__WHAT TO DO__:
All records are to be reproduced verbatim, with images omitted.
------ THE INPUT ------
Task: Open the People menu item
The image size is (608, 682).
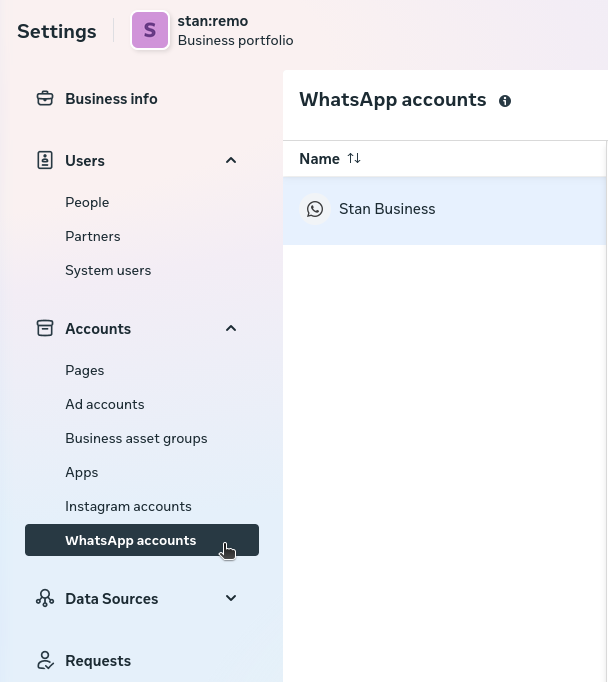Action: pos(87,202)
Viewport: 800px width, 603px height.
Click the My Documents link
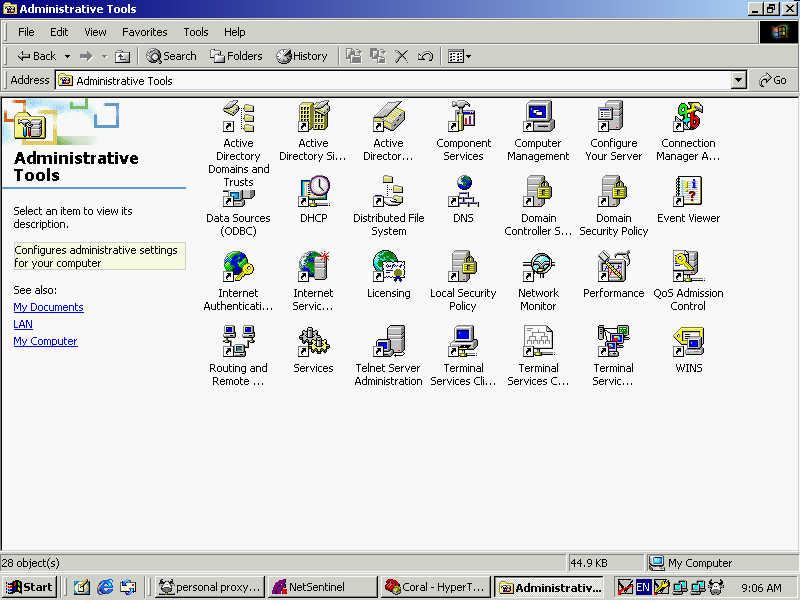click(48, 307)
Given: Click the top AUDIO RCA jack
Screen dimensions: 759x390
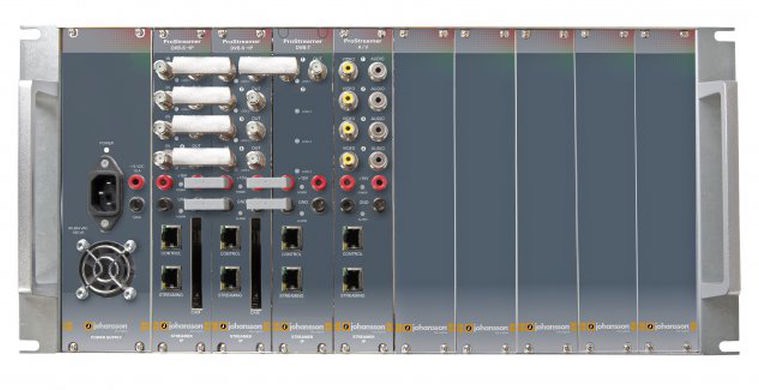Looking at the screenshot, I should (378, 71).
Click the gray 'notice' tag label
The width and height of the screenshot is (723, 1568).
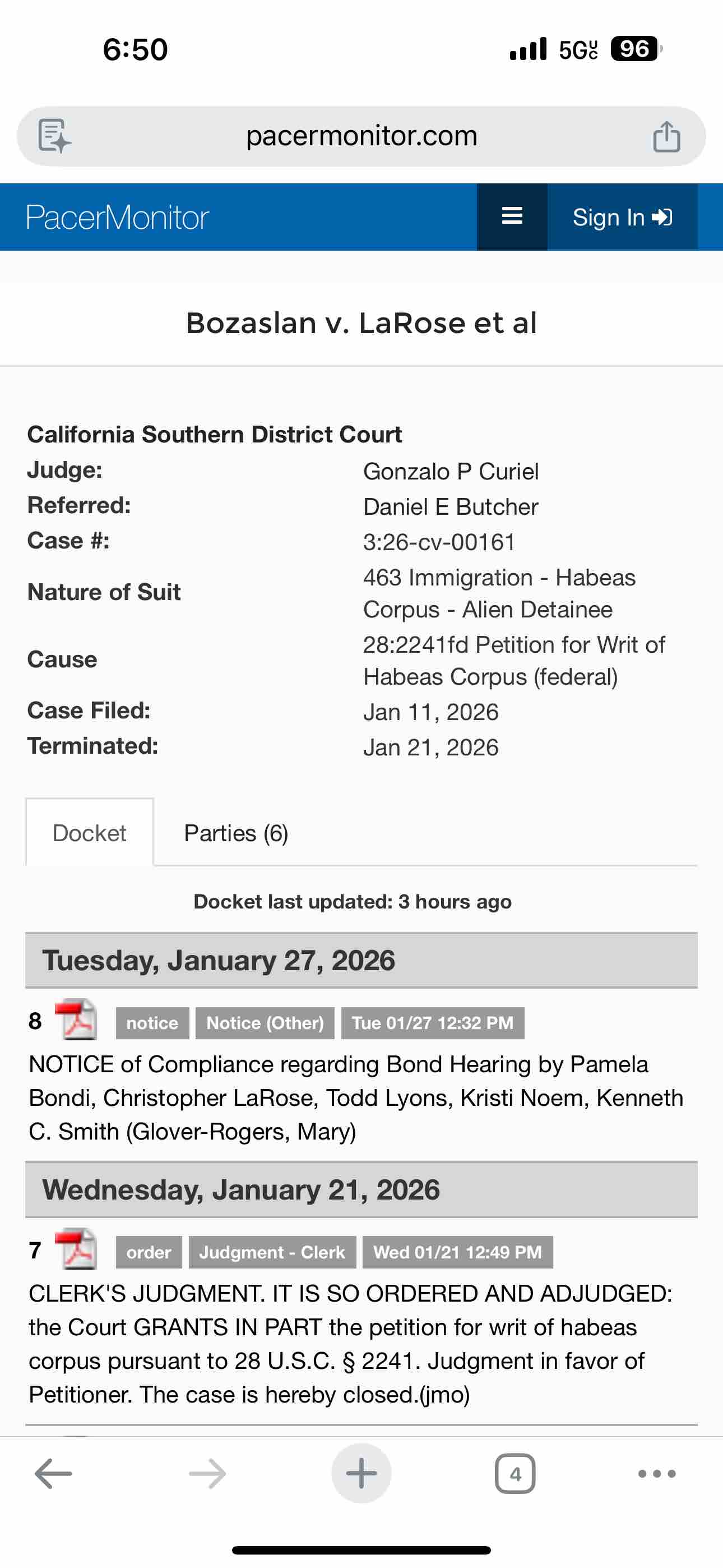[152, 1022]
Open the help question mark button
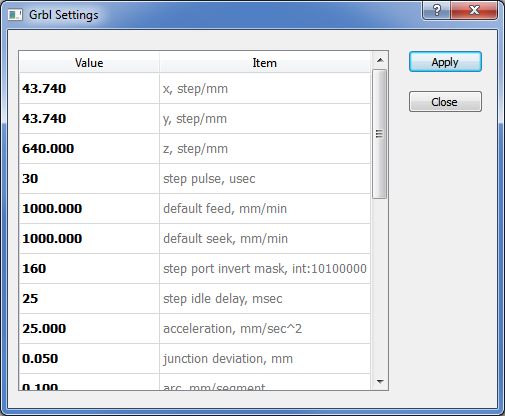The width and height of the screenshot is (505, 416). click(x=436, y=10)
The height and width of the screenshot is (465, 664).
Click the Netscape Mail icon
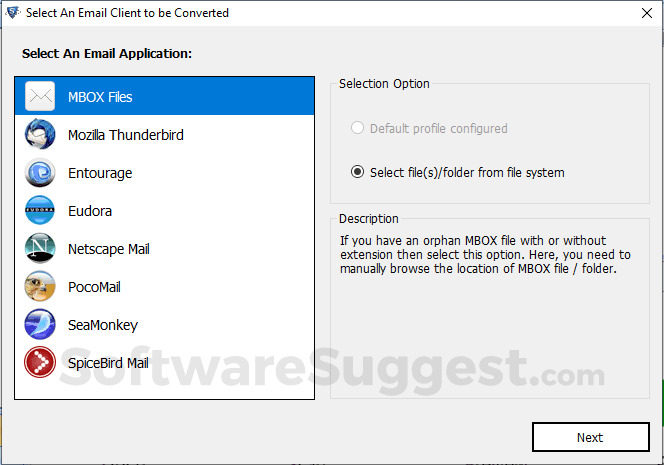click(40, 249)
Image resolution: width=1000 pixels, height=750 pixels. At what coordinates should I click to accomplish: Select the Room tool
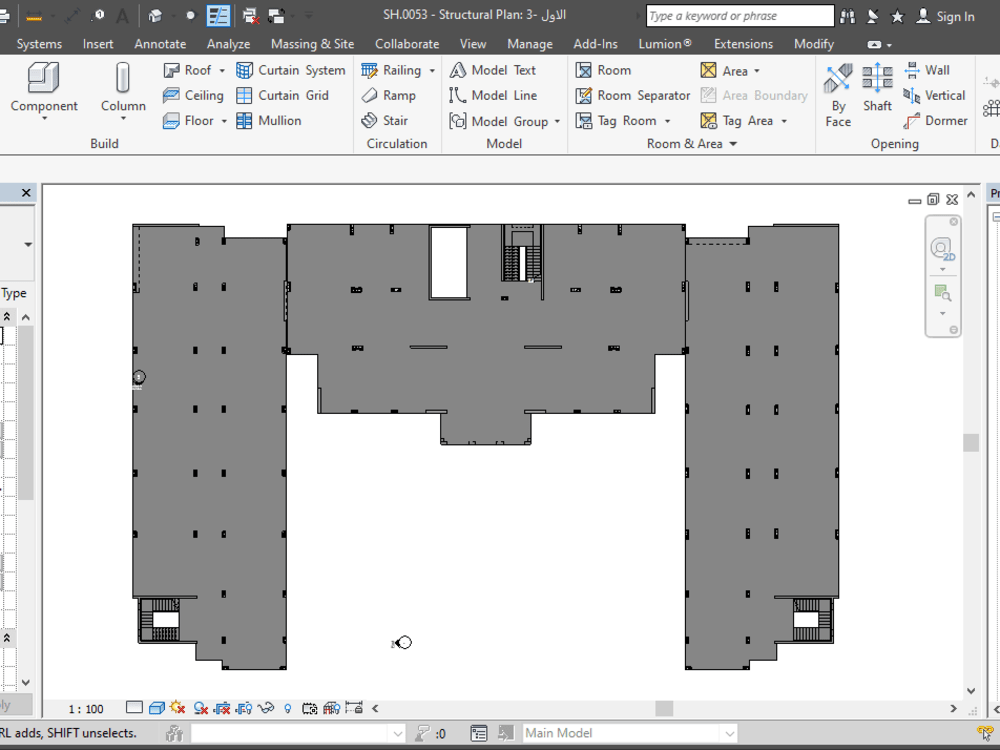[x=612, y=70]
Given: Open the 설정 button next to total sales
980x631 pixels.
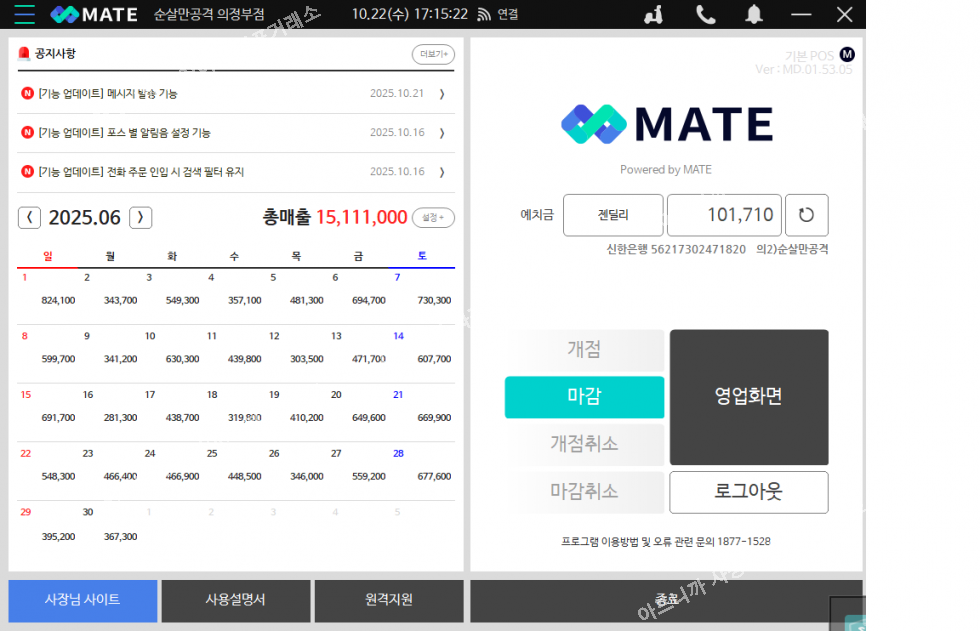Looking at the screenshot, I should pos(433,217).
------
__ANSWER TO THE PROBLEM__:
Task: Open the People menu item
The image size is (608, 682).
Action: pos(87,202)
Viewport: 800px width, 603px height.
Click the My Documents link
click(48, 307)
Given: Click the top AUDIO RCA jack
Screen dimensions: 759x390
Looking at the screenshot, I should (378, 71).
Click the gray 'notice' tag label
The width and height of the screenshot is (723, 1568).
[152, 1022]
Open the help question mark button
The width and height of the screenshot is (505, 416). click(x=436, y=10)
The height and width of the screenshot is (465, 664).
Click the Netscape Mail icon
click(40, 249)
Image resolution: width=1000 pixels, height=750 pixels. At what coordinates should I click to accomplish: Select the Room tool
[x=612, y=70]
Given: Open the 설정 button next to total sales
980x631 pixels.
Looking at the screenshot, I should pos(433,217).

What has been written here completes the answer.